FOR IMMEDIATE RELEASE: September 16, 2019
CONTACT: Peter Giunta, (347) 621-8031

Assemblymember Michael Reilly (R-South Shore) proposed today introducing legislation that would require enhanced utilization of the Online Occurrence Reporting System (OORS) used by New York City public school administrators, which is designed to track all student-involved incidents occurring at school in accordance with Chancellor’s Regulation A-832 requiring the documentation and investigation of incidents within 24 hours.

The OORS currently allows administrators to track those incidents on a year-to-year basis, meaning that a student-involved incident occurring in grade four would not show on that student’s record in grade five. Reilly’s proposal would require the city Department of Education to enhance their utilization of the system by tracking incidents throughout a student’s academic career, from kindergarten through twelfth grade, to provide administrators with vital information and improve their ability to deliver services that support a safe learning environment.

“Transitions from grade to grade, and even school to school, present a gap in monitoring of incidences, which can defeat establishing a safe learning environment for all students. By allowing school administrators the ability to track student-involved incidents over a greater span of time, we are essentially giving them the power to identify students that may need extra support or intervention,” said Reilly.

Reilly previously made this same proposal as President of Community Education Council 31 on Staten Island, and once again submitted it for consideration to the New York City Department of Education as they considered changes to their student discipline code earlier this year.  His proposal for it to become law now follows a report from the Special Commissioner of Investigation for New York City schools regarding an incident at a Bronx school two years ago which resulted in the death of a student.

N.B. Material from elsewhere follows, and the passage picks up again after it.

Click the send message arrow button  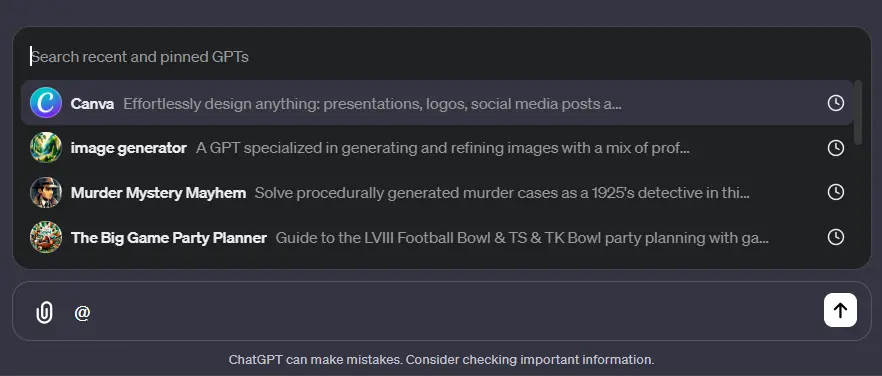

The Special Commissioner had discovered that an Assistant Principal responsible for student discipline at the Urban Assembly School for Wildlife Conservation in the Bronx had failed to enter a report in the OORS system about Abel Cedeno after receiving a call from the student’s mother that she found a knife in his backpack and she was concerned he may use it at school.  The incident, which occurred in 2014, resulted in the search of Cedeno’s backpack and the threat was determined to be unfounded since no knife was found; however, in 2017, Cedeno stabbed two of his classmates in the chest, killing one of them – he later accused them of bullying him.  It was the first time in 20 years that a student killed another in a New York City public school, and this month Cedeno was sentenced to 14 years in prison.

While the Special Commissioner’s report does not lay blame on the administrator’s failure to enter the information to the OORS, Reilly believes that this is an example of how the system could be better utilized by school administrators.

“If the first incident had been tracked in the OORS when it was reported, along with any other incidences that may have occurred between the three students, perhaps the loss of life could have been prevented in this case.  Expanding the tracking capability of the OORS to span years as opposed to just one school year would enable administrators to prevent violent incidents like this or non-violent ones that may affect a student’s ability to do well,” said Reilly.